*Task brief*: Your reply should reproduce each record precisely as written.

*** Record excerpts Section Begins ***

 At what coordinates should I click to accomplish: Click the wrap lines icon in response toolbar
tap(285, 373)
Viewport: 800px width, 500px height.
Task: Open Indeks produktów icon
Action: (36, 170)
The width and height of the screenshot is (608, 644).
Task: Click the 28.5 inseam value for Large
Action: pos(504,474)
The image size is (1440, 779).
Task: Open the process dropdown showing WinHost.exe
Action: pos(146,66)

*** Record excerpts Section Ends ***

*Your response*:
 At what coordinates should I click to accomplish: Click the wrap lines icon in response toolbar
tap(285, 373)
Viewport: 800px width, 500px height.
Task: Open Indeks produktów icon
Action: (36, 170)
The width and height of the screenshot is (608, 644).
Task: Click the 28.5 inseam value for Large
Action: pos(504,474)
The image size is (1440, 779).
Task: Open the process dropdown showing WinHost.exe
Action: pos(146,66)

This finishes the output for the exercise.